Below this sentence is a listing; return exactly its lines from the one with "This screenshot has height=439, width=569." to the one with "This screenshot has height=600, width=900.", both kept, and nothing more.
Segment Start: Material provided
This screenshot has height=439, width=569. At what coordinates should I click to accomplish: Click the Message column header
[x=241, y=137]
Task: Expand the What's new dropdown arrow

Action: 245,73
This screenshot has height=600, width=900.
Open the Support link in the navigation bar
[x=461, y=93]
Segment End: Material provided
Segment Start: Material provided
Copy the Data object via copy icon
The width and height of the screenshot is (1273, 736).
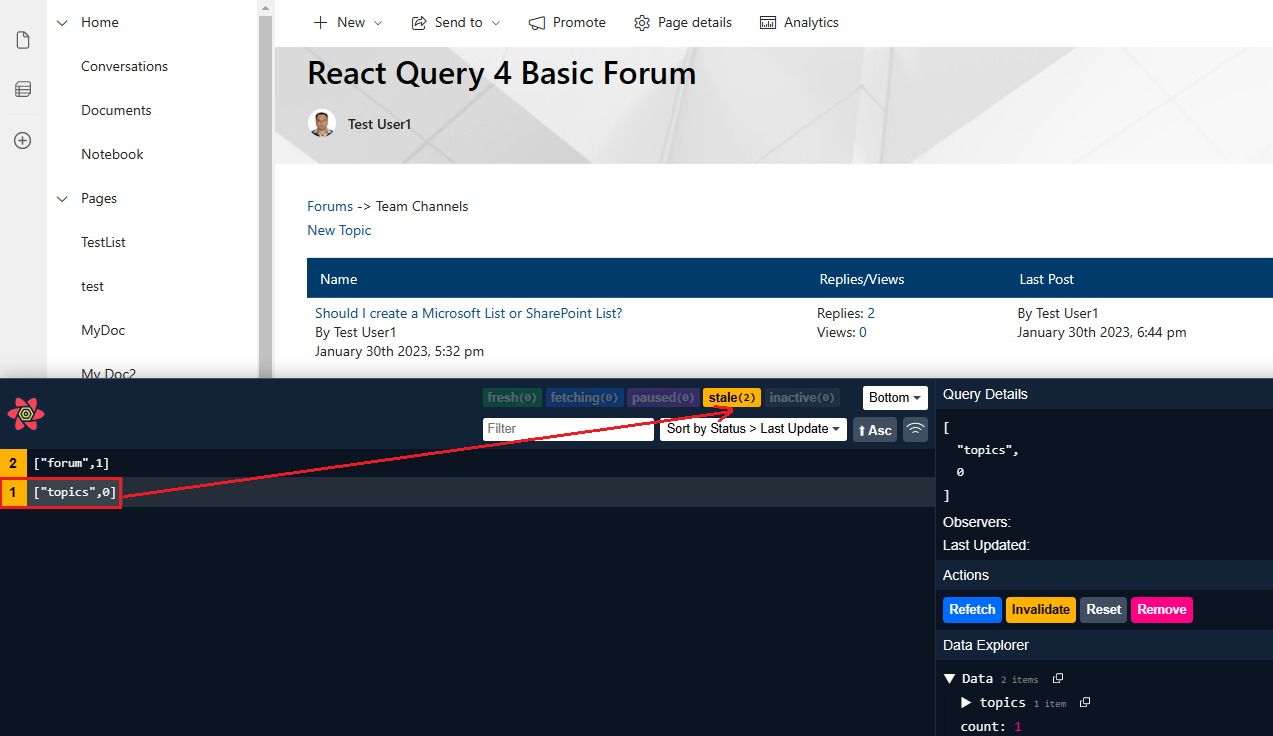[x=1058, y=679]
Segment End: Material provided
*Result of this exercise*
This screenshot has height=439, width=569. At what coordinates should I click to accomplish: Click the Message column header
[x=241, y=137]
Task: Expand the What's new dropdown arrow

Action: 245,73
This screenshot has height=600, width=900.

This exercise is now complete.